Experts working in HIV/AIDS treatment in Canada celebrated the declines the report documents, marvelling that at the height of the HIV/AIDS epidemic, they would not have imagined these gains.
“We are delighted and thrilled to see the latest report from UNAIDS. There is reason to believe we are changing the course of the epidemic,” says Dr. Julio Montaner, director of the British Columbia Centre for Excellence in HIV/AIDS in Vancouver.
This sentiment is echoed by Maxine Davis, executive director of the Dr. Peter AIDS Foundation in Vancouver, who began working in the field 17 years ago. “It was hard back then to envision a day when we would be at this moment, when we see such a dialling down of the epidemic globally, even in developing countries,” says Davis.
But as the global AIDS report indicates, Davis cautioned, there remain pockets of the world where new HIV infections are on the rise, including areas in Eastern Europe, Asia and parts of Canada — particularly in places where “there is a refusal to address health care for injection drug users.”

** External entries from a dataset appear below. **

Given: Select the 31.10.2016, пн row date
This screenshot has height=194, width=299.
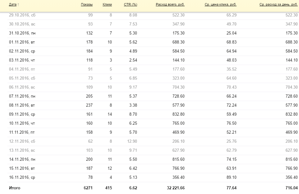Looking at the screenshot, I should 22,33.
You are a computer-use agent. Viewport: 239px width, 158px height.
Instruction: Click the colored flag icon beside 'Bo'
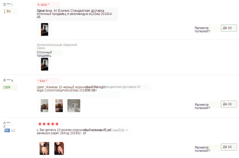coord(5,11)
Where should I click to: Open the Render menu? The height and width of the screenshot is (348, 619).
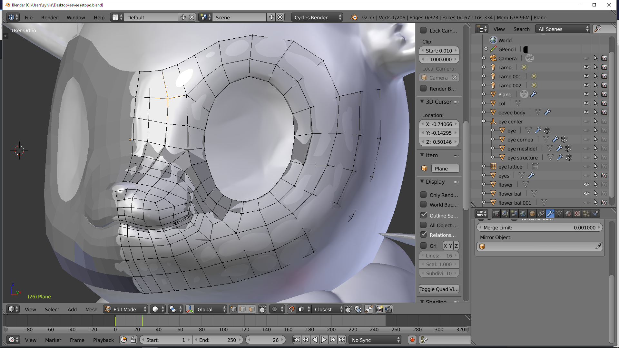49,17
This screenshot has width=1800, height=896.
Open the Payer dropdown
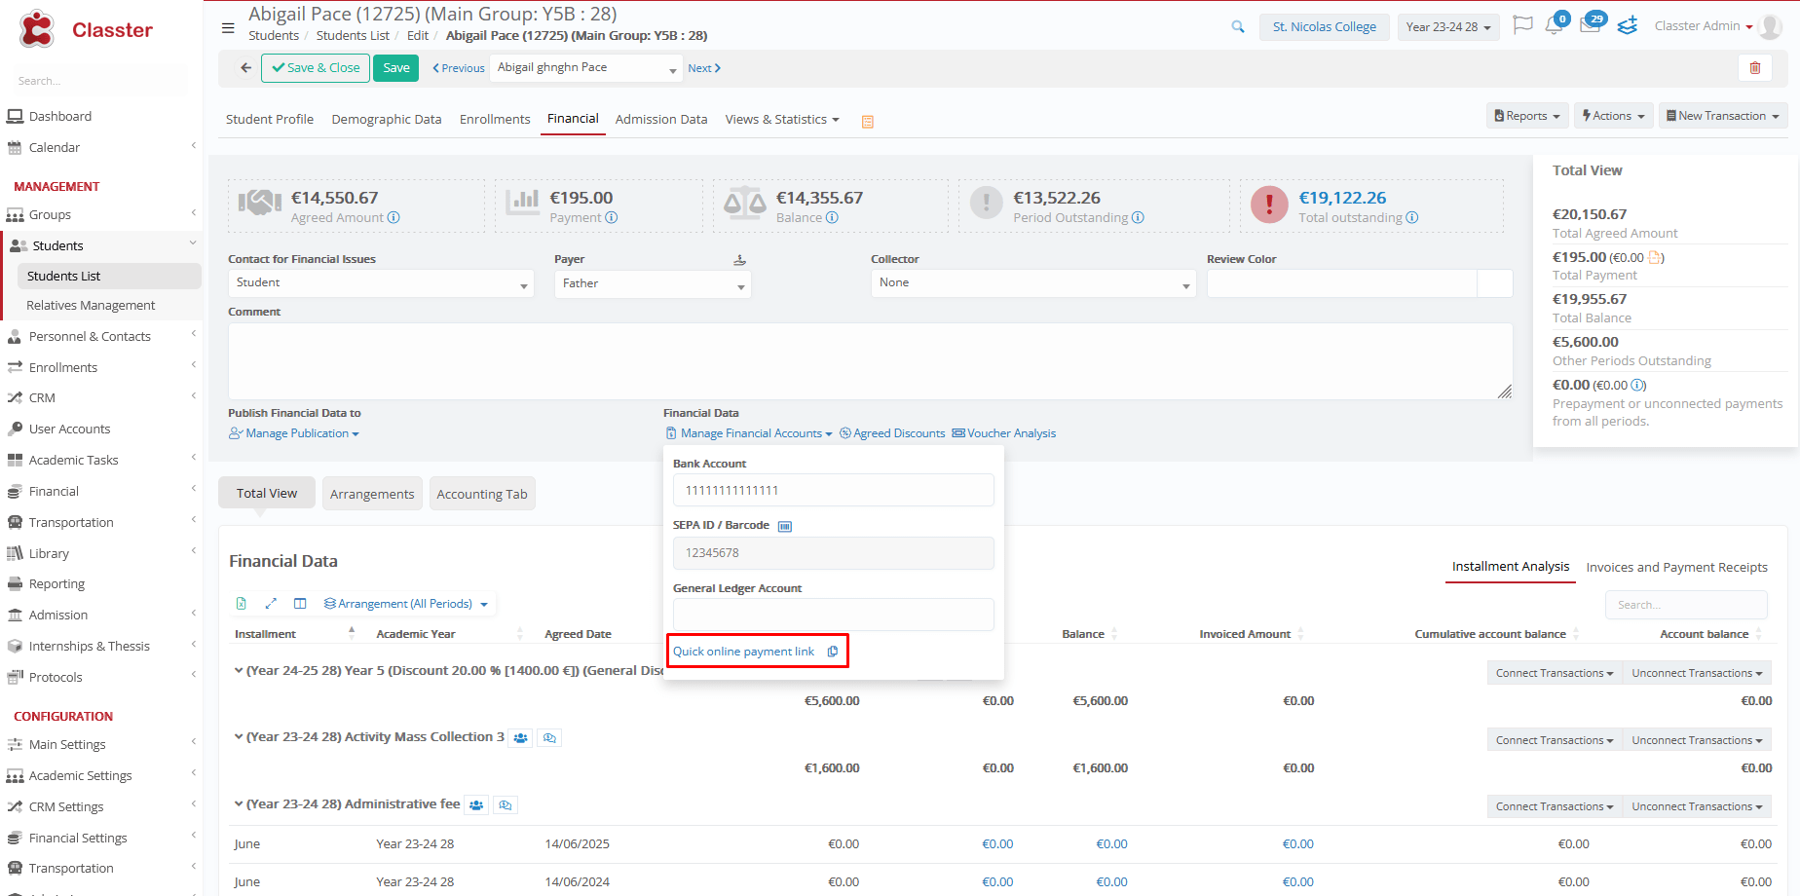[652, 284]
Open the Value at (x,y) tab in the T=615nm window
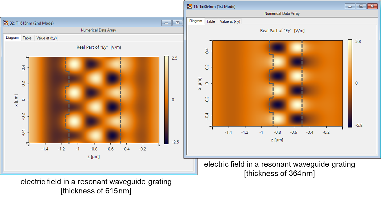The image size is (381, 200). (x=46, y=38)
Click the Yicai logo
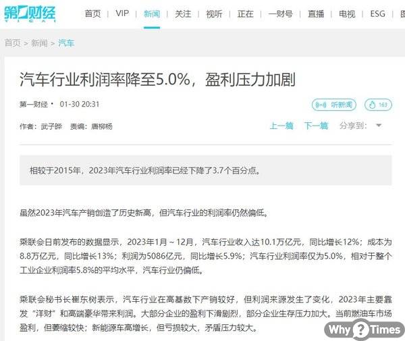The height and width of the screenshot is (341, 405). (30, 14)
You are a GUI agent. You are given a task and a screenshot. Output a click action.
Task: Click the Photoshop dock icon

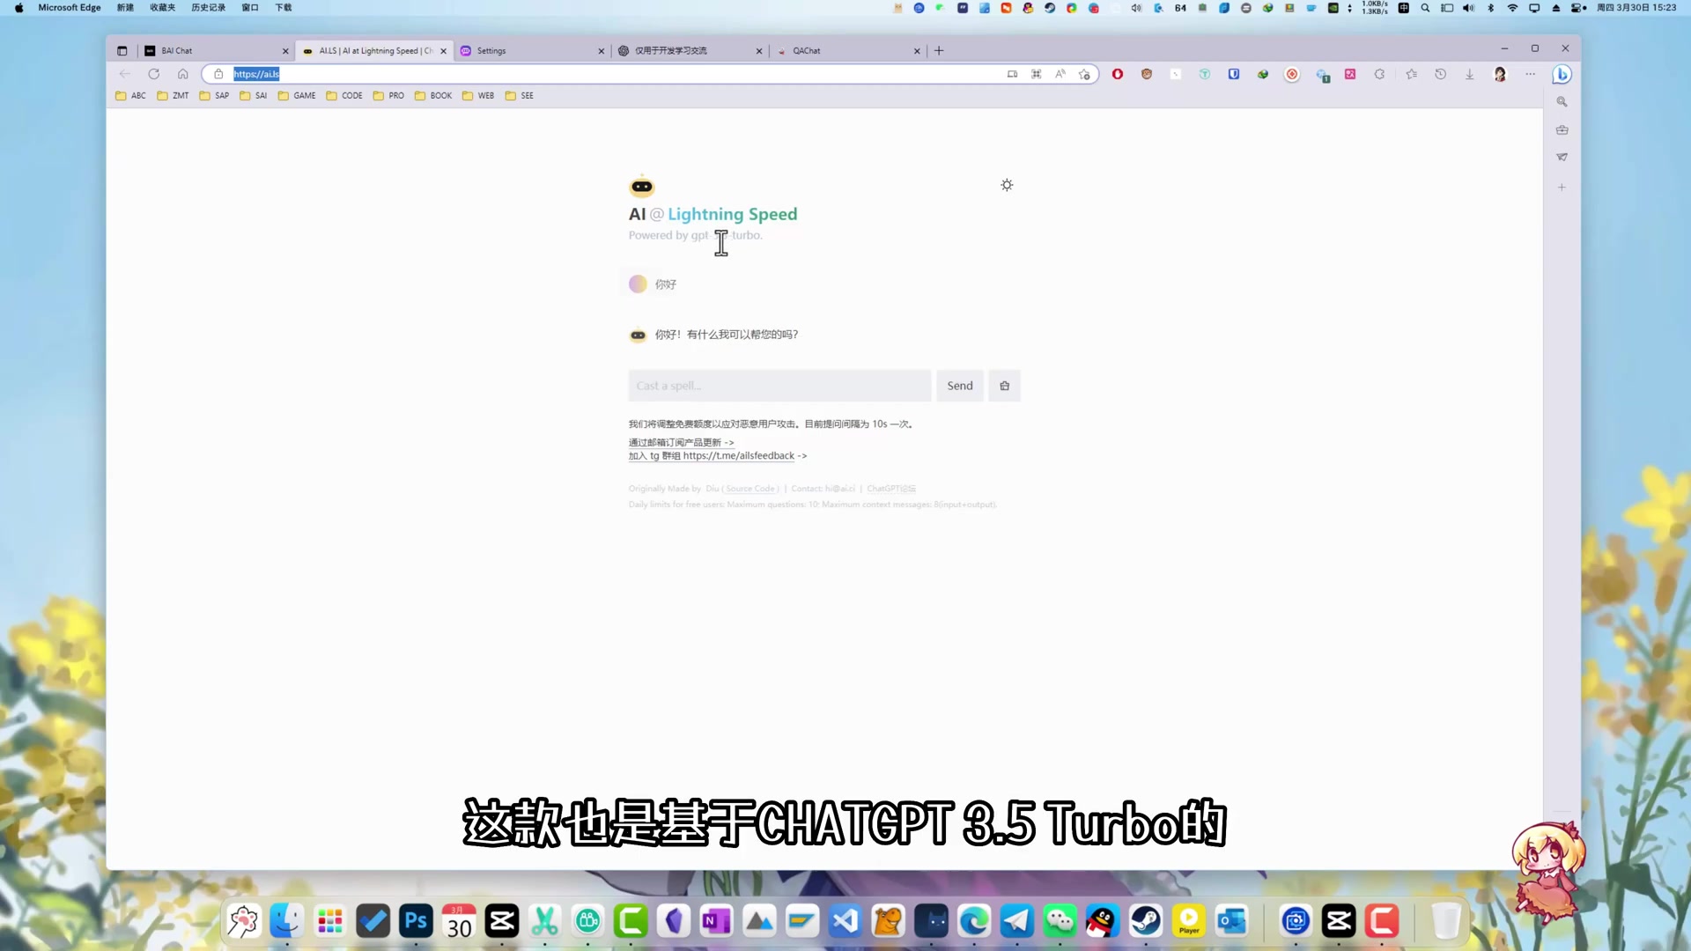[415, 921]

![Figure](https://www.cmaj.ca/content/cmaj/185/16/E749/F1.medium.gif)
British Columbia has reduced new HIV infections by targeting high-risk populations such as injection drug users and providing them with a safe injection site and needle exchanges.
Image courtesy of © 2013 Thinkstock
A critical part of the reason new infections are declining globally is that people consistently taking their HIV treatment are at minimal risk of transmitting HIV, Davis says. In British Columbia, the province’s success in reducing infections among high-risk populations comes from having a safe injection site, needle exchanges, getting people on antiretroviral medication and engaging them in treatment through having a supportive, nonjudgmental clinical approach, Davis says — a system known as “cascade of care.”
“From my perspective, a compelling case is needed for having that combination of service in every part of our country where there are injection drug users, a vulnerable population, so that individuals who are HIV-positive can actually get the HIV treatment they need for their own health,” she added. That care should include access to a supervised injection site, Davis stressed.
Although the UNAIDS report heralds “historic declines” in new infections and deaths, as well as “the mobilization of unprecedented financing for HIV-related activities in low- and middle-income countries,” the executive director of UNAIDS warns that there are signs of stagnation in global efforts to make progress toward the goal of zero new HIV infections, zero discrimination and zero AIDS-related deaths.
“The challenges are real, and they must be taken seriously if countries are to achieve their AIDS targets,” Michel Sidibé warns in the foreword to the report.
Several sub-Saharan African countries are detecting decreases in condom use and/or increases in the number of people’s sexual partners, both practices that increase transmission of HIV. The prevalence of HIV among injection drug users remains high around the world.
Mobilizing the money to extend antiretroviral treatment to all those who need it and to expand prevention and treatment programs is still a major challenge, Sidibé states. “Our ability to lay the foundation for an end to the AIDS epidemic continues to be undermined by a major resource gap.